For a thorough diagnosis, fatal familial insomnia should also be considered while diagnosing MoS, as both conditions present with agrypnia excitata. However, unlike MoS, fatal familial insomnia is a prion disease and noticeable structural brain abnormalities can usually be seen on MRI imaging.

What to expect with Morvan Syndrome

The course of Morvan syndrome, a rare neurological disorder, can significantly differ from person to person. Some patients might recover fully, while others could face life-threatening complications, even death. In some cases, the condition has been reported to improve on its own. However, most patients need intensive treatment, primarily involving immunotherapy—a treatment method that helps boost the body’s immune system.

This immunotherapy commonly takes the form of plasma exchange—a therapeutic process that involves replacing the plasma in a person’s blood—and long-term immunosuppression, a treatment that reduces the body’s ability to reject a transplanted organ or fights diseases affecting the body’s immune system.

It’s important to note that Morvan syndrome can be a serious health threat due to severe disruptions in the body’s automatic functions, known as dysautonomia. Also, the condition often co-exists with a type of cancer called malignant thymoma, which makes it more severe. As a point of reference, 20% of Morvan syndrome patients in a 2012 case study died from the condition.
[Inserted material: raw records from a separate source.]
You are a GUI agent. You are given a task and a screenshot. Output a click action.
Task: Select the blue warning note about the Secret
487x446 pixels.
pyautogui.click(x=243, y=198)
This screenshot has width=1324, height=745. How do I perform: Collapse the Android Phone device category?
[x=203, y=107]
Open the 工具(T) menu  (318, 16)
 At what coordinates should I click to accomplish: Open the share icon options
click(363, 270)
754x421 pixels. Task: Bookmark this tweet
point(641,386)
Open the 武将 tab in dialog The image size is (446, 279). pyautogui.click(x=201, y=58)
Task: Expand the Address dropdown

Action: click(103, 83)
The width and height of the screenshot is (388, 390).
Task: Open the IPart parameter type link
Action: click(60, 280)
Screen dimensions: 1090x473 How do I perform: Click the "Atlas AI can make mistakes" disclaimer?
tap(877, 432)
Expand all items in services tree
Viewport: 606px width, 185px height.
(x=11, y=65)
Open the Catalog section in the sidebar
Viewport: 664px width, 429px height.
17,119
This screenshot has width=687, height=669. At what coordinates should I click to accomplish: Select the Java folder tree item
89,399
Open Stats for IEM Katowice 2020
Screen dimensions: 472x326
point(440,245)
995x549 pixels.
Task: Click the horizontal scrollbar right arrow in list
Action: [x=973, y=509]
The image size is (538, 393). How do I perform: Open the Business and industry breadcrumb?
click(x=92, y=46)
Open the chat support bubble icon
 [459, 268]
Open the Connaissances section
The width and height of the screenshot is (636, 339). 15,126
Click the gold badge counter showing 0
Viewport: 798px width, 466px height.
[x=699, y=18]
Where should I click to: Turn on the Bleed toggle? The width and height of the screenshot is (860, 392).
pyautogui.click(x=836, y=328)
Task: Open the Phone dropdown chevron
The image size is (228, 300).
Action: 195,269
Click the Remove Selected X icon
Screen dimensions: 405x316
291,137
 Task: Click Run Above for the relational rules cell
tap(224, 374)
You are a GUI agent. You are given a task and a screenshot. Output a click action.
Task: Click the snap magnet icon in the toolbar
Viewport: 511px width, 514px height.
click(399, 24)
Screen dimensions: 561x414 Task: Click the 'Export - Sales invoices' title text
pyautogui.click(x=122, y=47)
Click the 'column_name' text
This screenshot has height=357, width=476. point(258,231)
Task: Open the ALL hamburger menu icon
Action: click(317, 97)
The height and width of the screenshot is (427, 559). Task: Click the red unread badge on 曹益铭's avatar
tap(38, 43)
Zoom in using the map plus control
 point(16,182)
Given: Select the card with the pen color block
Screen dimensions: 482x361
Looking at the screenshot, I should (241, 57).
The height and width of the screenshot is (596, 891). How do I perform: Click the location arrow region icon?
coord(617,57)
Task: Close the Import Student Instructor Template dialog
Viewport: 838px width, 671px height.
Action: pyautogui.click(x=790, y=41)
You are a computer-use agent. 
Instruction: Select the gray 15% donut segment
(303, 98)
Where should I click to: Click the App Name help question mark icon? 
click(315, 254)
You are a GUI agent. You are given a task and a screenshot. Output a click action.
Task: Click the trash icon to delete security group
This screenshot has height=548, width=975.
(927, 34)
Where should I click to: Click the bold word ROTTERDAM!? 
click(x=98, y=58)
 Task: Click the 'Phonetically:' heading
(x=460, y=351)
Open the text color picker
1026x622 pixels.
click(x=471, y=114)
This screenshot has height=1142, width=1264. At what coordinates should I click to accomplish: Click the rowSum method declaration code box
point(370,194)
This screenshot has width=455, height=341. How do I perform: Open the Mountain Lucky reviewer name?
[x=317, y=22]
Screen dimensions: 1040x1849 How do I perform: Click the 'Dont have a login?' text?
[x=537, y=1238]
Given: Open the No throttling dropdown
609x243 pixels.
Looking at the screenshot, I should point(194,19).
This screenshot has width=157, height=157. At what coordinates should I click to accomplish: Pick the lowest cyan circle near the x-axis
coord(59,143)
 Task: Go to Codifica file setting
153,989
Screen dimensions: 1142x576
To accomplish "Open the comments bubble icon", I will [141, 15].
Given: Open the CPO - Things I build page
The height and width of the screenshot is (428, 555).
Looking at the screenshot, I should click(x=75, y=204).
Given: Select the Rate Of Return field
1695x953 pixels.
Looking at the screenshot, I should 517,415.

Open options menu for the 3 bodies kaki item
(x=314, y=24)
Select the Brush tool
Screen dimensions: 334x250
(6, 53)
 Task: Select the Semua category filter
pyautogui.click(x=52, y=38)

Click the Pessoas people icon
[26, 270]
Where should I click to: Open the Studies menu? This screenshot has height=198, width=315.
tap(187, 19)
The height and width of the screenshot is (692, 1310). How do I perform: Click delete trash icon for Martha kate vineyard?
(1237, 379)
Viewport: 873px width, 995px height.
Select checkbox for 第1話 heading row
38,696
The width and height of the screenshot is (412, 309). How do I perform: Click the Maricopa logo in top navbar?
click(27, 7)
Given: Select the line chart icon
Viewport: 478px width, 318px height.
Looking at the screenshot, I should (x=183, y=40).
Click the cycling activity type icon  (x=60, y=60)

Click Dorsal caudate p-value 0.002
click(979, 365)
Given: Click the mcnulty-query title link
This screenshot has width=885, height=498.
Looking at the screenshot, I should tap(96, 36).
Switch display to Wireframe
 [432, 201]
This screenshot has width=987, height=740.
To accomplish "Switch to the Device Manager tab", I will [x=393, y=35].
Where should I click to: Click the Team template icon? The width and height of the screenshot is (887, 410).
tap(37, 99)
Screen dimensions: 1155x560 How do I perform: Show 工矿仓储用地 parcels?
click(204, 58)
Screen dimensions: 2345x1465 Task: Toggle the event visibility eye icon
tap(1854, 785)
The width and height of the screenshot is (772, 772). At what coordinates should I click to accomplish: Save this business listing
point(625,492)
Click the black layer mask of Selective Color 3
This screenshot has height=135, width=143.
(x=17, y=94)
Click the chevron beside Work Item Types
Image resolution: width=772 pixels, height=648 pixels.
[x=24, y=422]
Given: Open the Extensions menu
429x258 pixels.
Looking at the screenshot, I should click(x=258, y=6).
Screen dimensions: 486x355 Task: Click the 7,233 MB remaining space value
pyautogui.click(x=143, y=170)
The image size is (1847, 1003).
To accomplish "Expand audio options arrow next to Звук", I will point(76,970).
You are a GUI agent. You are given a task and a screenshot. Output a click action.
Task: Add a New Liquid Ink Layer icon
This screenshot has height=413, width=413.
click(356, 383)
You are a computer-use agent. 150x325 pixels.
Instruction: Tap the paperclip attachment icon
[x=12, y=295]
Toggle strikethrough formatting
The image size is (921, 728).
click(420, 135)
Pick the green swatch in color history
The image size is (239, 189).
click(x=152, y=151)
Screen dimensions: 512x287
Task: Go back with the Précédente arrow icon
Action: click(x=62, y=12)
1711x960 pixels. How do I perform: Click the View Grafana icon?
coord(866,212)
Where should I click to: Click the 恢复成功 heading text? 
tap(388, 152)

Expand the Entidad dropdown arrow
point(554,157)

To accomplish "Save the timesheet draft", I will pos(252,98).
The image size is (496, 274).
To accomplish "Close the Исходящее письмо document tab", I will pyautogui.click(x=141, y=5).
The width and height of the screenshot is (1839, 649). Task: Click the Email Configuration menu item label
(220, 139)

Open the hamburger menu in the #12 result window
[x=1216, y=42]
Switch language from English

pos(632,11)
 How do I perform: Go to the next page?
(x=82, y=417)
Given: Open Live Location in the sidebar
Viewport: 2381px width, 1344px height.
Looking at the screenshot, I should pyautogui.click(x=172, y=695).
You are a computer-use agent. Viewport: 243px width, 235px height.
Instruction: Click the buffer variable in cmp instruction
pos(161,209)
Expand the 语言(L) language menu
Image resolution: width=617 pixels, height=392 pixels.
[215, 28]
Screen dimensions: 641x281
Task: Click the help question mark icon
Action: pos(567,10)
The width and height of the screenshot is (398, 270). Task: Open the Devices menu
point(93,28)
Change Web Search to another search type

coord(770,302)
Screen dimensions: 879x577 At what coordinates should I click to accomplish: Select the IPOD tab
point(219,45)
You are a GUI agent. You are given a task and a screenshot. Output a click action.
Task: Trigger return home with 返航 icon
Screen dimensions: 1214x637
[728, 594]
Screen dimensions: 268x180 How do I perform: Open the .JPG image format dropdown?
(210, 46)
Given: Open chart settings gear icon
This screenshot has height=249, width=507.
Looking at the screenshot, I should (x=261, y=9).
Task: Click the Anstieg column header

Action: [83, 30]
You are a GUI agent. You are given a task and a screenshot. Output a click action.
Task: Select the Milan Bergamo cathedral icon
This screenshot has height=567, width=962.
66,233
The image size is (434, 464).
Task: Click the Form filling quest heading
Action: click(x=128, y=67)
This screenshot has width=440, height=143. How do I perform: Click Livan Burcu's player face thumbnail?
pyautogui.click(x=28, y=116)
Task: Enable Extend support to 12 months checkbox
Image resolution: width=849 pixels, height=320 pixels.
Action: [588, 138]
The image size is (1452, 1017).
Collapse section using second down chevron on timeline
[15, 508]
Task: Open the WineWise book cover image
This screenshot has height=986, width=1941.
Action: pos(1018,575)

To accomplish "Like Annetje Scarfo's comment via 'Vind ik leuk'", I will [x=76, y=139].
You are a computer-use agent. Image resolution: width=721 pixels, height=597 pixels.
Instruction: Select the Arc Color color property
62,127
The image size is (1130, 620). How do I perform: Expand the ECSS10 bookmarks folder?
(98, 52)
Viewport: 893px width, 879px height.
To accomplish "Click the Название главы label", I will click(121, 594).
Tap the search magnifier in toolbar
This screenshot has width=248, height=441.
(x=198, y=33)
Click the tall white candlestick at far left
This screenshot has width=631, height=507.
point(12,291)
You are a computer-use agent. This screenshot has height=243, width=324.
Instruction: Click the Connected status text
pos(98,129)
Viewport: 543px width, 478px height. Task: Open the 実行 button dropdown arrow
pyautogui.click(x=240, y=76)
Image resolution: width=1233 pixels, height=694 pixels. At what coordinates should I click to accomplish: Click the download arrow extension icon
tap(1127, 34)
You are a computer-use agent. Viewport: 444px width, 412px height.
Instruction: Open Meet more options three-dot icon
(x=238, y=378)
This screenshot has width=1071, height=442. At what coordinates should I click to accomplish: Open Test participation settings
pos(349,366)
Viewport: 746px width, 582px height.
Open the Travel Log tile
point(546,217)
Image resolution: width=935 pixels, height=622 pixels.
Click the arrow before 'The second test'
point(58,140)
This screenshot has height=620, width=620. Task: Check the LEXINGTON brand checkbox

Possible Complications When Diagnosed with Morvan Syndrome

As noted earlier, carrying out a polysomnography (PSG), which is a sleep study, can often prove difficult for patients with MoS. This is usually because these patients might experience very little sleep or none at all. In some cases, they may also face difficulties cooperating with the study due to behavioral issues and encephalopathy, a type of brain disease.

Some patients exhibit unexpected throat muscle spasms during anesthesia, a phenomenon caused by neuromyotonia and hyperexcitability due to faulty potassium channels in the body. To reduce the chances of these spasms, it is recommended that local or regional anesthetics be used instead of general anesthesia. Further, it’s advisable to avoid using muscle-relaxing drugs whenever possible.

The main issues:

• Difficulty in performing polysomnography (PSG) due to little or no sleep.
• Difficulty in cooperation with PSG due to behavioral issues and encephalopathy.
• Laryngeal spasms or unexpected throat muscle spasms during anesthesia.
• The use of local/regional anesthetics over general anesthesia is recommended.
• Avoidance of muscle-relaxing drugs if possible.

Preventing Morvan Syndrome

Patients should understand that Morvan syndrome is a rare condition that can be mistaken for other diseases, and it can be linked to hidden types of cancer. It’s also important to know that Morvan syndrome, also known as MoS, tends to respond well to treatment, with some patients seeing a full recovery.

Caring for someone with MoS can be intensive, requiring a lot of support from unpaid caregivers such as family members or friends. Therapies like physical, occupational, and speech exercises can help to ease the load on these caregivers.

Before undergoing surgery or any procedure requiring general anesthesia, patients need to be aware of the risk of laryngospasm, which is a sudden tightening of the vocal cords. It’s crucial to discuss their Morvan syndrome with the doctor providing the anesthesia to reduce this risk.